A. B. Consol improved efficiency
The accounts of A. B. Consolidated Holdings, Ltd, food manufacturer, showed the beneficial effect of the company’s efforts to improve operating efficiency.
In the year to March 31 the cost of selling, distribution, and administration was reduced from 82.6 per cent of gross profit from manufacturing to 80 per cent. The chairman (Mr N. Burnett) says in the annual report that after May, 1971 production from the completed factory had to be adjusted to the new techniques required and in addition the recession in the economy posed additional problems. However, during the latter part of the year the company began to feel the benefit of its forward planning. Mr Burnett says that attention has now turned to marketing and co-ordination of marketing operations is being undertaken, but the economies arising from moves so far where not reflected in the results for the year under review.
Duplicated warehousing and distribution facilities were eliminated in Dunedin, Hamilton and Wellington and manpower was reduced.
Decisions were also made on product rationalisation.
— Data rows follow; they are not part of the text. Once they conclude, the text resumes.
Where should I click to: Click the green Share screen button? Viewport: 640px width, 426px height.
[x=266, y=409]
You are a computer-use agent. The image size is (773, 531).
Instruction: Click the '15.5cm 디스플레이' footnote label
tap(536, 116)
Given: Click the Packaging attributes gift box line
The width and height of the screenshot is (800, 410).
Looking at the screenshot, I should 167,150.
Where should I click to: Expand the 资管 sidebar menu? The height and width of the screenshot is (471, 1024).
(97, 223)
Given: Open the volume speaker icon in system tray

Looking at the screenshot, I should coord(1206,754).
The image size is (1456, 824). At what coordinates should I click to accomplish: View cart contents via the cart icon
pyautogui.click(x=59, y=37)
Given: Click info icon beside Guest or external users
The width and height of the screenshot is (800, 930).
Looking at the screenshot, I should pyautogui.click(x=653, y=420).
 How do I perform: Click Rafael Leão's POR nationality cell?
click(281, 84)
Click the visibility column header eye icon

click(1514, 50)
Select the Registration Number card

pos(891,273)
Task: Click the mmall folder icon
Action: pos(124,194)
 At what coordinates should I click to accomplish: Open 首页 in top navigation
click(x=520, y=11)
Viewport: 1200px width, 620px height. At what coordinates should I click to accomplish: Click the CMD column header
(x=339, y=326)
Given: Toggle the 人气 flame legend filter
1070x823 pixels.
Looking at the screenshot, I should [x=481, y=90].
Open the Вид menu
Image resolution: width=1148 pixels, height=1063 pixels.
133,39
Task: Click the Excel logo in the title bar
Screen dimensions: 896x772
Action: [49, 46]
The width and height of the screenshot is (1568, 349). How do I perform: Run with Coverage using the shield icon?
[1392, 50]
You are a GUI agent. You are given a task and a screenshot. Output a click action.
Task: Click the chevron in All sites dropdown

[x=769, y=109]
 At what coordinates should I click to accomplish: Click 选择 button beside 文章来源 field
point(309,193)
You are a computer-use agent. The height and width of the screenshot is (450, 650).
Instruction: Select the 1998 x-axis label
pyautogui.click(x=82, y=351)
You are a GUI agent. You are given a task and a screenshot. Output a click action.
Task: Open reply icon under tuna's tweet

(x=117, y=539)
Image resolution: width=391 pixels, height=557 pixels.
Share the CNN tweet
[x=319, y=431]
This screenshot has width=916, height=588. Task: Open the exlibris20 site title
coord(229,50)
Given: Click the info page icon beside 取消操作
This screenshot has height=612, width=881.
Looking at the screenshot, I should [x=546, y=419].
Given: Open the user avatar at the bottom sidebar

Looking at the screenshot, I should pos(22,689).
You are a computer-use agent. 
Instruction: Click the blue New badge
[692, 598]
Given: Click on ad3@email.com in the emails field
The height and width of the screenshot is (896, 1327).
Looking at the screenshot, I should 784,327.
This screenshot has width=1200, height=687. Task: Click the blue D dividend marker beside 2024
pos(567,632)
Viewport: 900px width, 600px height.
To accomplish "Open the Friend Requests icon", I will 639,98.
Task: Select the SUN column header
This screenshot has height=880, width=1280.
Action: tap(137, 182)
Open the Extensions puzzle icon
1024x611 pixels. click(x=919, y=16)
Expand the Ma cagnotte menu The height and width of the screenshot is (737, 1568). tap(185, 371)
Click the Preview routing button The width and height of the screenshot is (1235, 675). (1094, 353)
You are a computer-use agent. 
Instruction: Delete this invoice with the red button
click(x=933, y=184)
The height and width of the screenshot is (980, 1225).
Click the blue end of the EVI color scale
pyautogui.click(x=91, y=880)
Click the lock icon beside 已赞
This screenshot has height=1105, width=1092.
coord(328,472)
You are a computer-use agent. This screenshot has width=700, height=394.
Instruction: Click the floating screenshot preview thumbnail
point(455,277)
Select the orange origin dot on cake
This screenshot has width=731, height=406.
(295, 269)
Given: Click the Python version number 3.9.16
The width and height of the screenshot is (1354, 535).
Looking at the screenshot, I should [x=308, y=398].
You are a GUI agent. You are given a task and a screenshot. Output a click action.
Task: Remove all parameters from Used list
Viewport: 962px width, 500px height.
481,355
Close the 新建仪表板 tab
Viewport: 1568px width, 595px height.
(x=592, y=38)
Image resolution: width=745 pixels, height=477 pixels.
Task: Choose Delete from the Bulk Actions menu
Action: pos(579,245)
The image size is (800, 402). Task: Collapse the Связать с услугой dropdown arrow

More than 200 competing lines in biscuits and confectionery are being progessively withdrawn from the market and greater emphasis is being placed on selling high volume products. Biscuit sales in the first half of the year were below those of the previous corresponding period. However, sales recovered in the second half of the year and by the end of the year they were ahead of those for 1971. The
recovery was maintained in the first two months of the current year, Mr Burnett says. Chocolate and confectionery sales showed substantial growth with new Rowntree Mackintosh lines introduced.
Snack food sales increased substantially and directors are confident of the future of this rapidly growing industry. As previously reported the group net profit for the year rose by $58,316 or 34.2 per cent to $228,708. The profit was struck after providing $94,792 more for depreciation of $322,347 and $22,289 more for income tax of $83,474. The payroll tax was $25,017 higher at $61,097. Special depreciation of $108,325 was not written off in the accounts, but it was taken into account in providing for taxation. It had the effect of reducing the provision by $48,746. An ordinary final dividend of 1.5 c a share will be paid out of capital reserves on August 11 making an unchanged 3c a share (6 per cent) for the year, but the total pay-out is tax-free.
The earning rate on unchanged capital of $3,625,000 rose from 4.1 per cent to 5.7 per cent after allowing for the preference dividend and that on average shareholders’ funds rose from 2.2 per cent to 2.9 per cent. Working capital increased by $274,566 to $1,755,376; the current ratio improved from 1.5 to 1 to 1.7 to 1. Shareholders’ funds were $9432 higher at $7,179,168.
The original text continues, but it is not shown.